Kaiser Permanente: Honoring Our Hospitals — and the People Who Make Them Great

Originally published on Kaiserpermanente.org.

National Hospital Week shines a light on the vital role of medical centers in their communities in a time of crisis.

Our nation’s understanding of what a hospital looks like has changed dramatically over the past few months as soccer fields, Navy ships, convention centers, and even parking lots have become the settings for the delivery of essential care. At Kaiser Permanente, we have adapted and innovated in ways large and small to ensure the safe and effective treatment of patients with COVID-19.

Kaiser Permanente partnered with Dignity Health, the State of California, and the County of Los Angeles to create the Los Angeles Surge Hospital, a temporary facility that has expanded access to beds and increased intensive care unit capacity, with up to 266 additional beds.

At Kaiser Permanente Sunnyside Medical Center in Clackamas, Oregon, members of the operating room team were assigned to hand out masks and scrubs one morning after the hospital rescheduled nonessential surgeries and procedures. When a hospital visitor collapsed near their workstation, they acted quickly to stabilize him and summon the Rapid Response Team.

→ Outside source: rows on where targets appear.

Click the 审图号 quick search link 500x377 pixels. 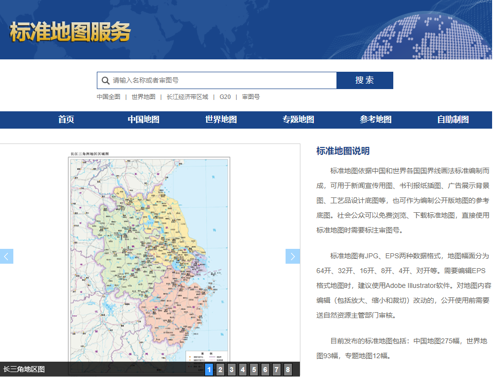[251, 97]
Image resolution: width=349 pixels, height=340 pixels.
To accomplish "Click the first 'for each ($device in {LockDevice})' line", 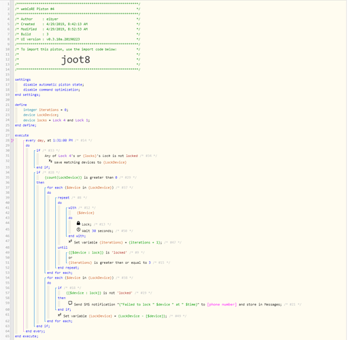I will coord(80,188).
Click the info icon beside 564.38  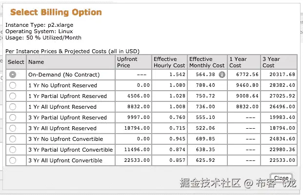pyautogui.click(x=222, y=75)
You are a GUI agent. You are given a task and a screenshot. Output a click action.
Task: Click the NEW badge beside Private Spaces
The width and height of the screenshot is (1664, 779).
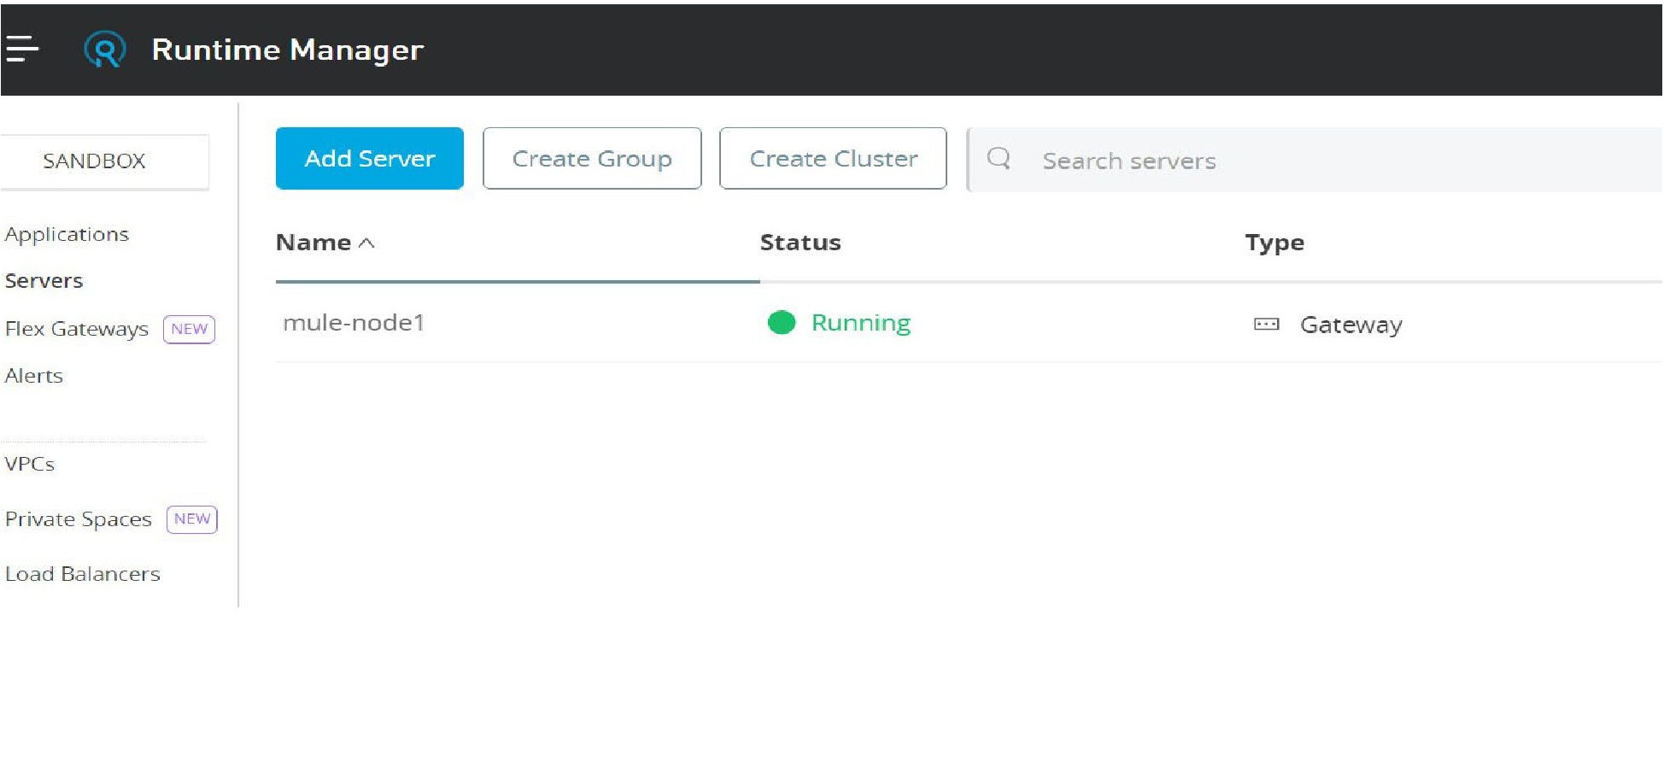click(192, 519)
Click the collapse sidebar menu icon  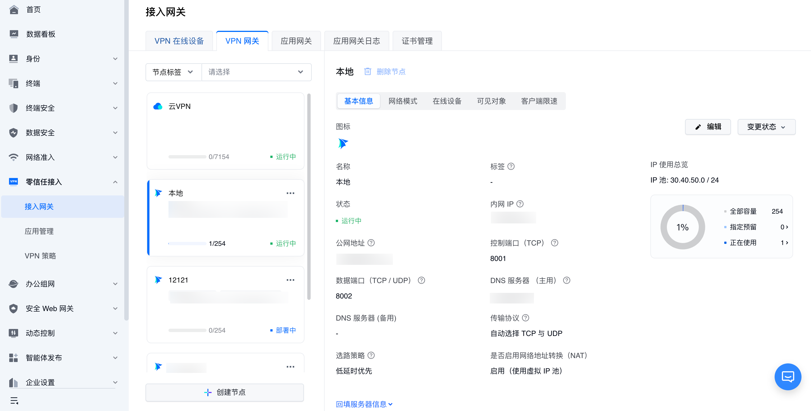(14, 401)
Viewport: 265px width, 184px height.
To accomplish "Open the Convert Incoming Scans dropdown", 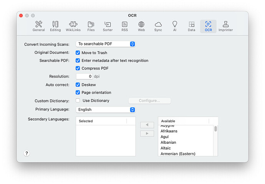I will [105, 44].
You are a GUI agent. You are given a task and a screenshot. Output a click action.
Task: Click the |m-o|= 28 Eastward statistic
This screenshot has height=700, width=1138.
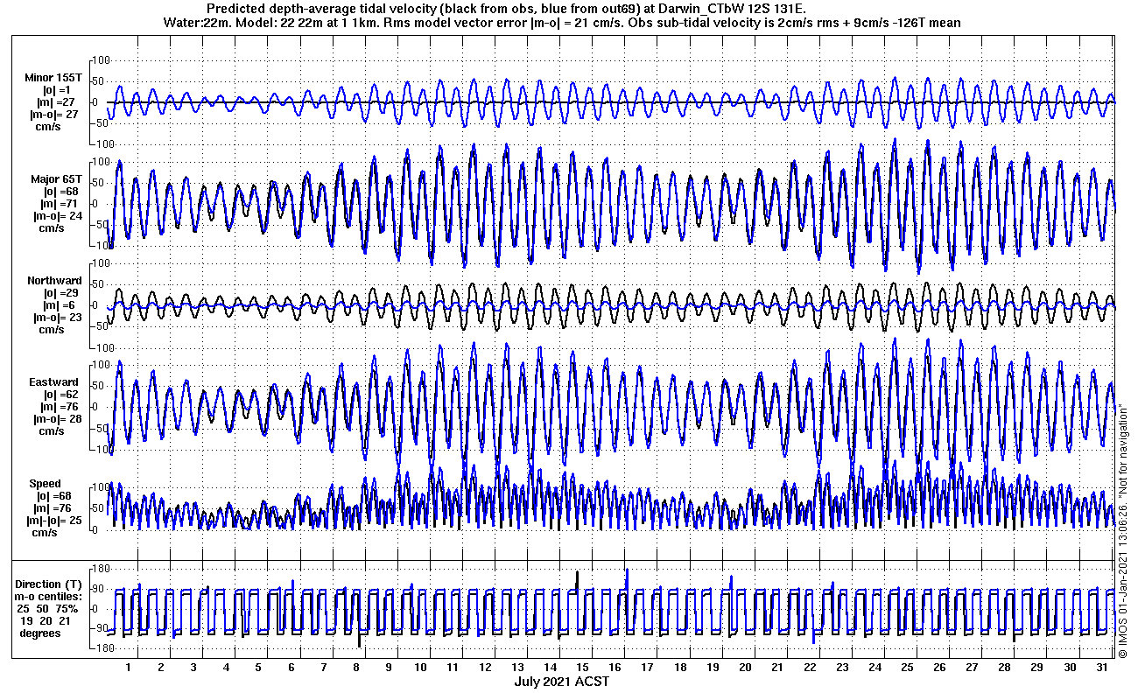pyautogui.click(x=56, y=419)
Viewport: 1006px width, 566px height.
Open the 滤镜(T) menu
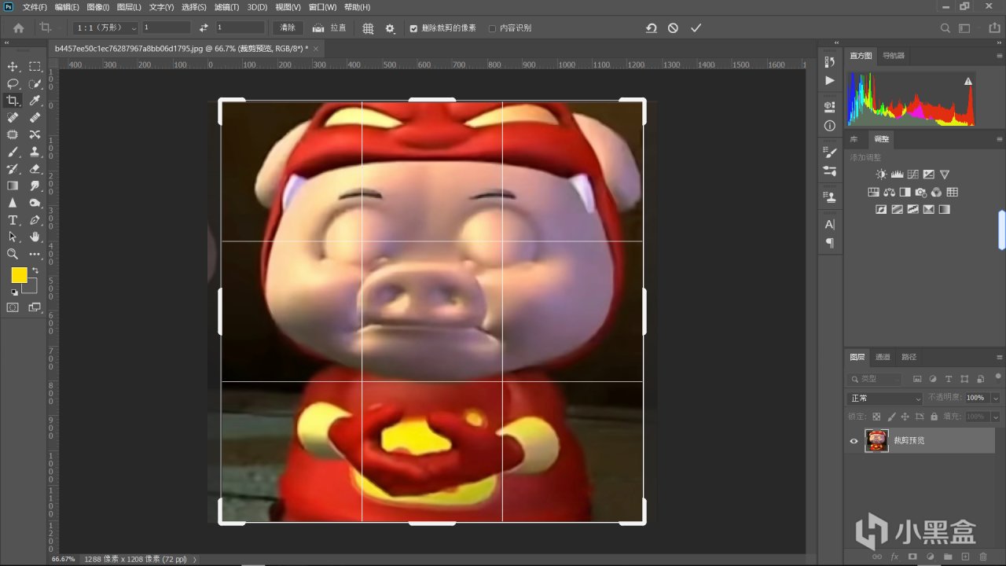pos(226,7)
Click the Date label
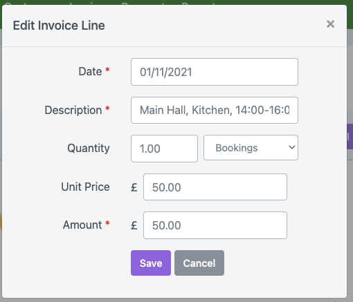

“People are adjusting in the moment and really showing up for our patients,” said Sunnyside hospital operations project manager Todd Caito.

As we celebrate National Hospital Week from May 10 to 16, 2020, Kaiser Permanente pays tribute to its  hospitals and the people who make them great — from physicians, nurses, therapists, and technologists to nutritionists, receptionists, environmental services workers, and others. These individuals put our patients at the center of everything they do by providing compassionate care, clinical excellence, and unwavering dedication.

“Everyone who works at Kaiser Permanente plays a vital part in making this organization what it is — a trusted partner in protecting and improving the health of our patients, members, communities, and nation,” said Phil Madvig, MD, Kaiser Permanente’s interim chief medical officer. “That’s especially true during this unprecedented health crisis. We send our heartfelt thanks to all of our hospital employees for their hard work and sacrifices today and every day.”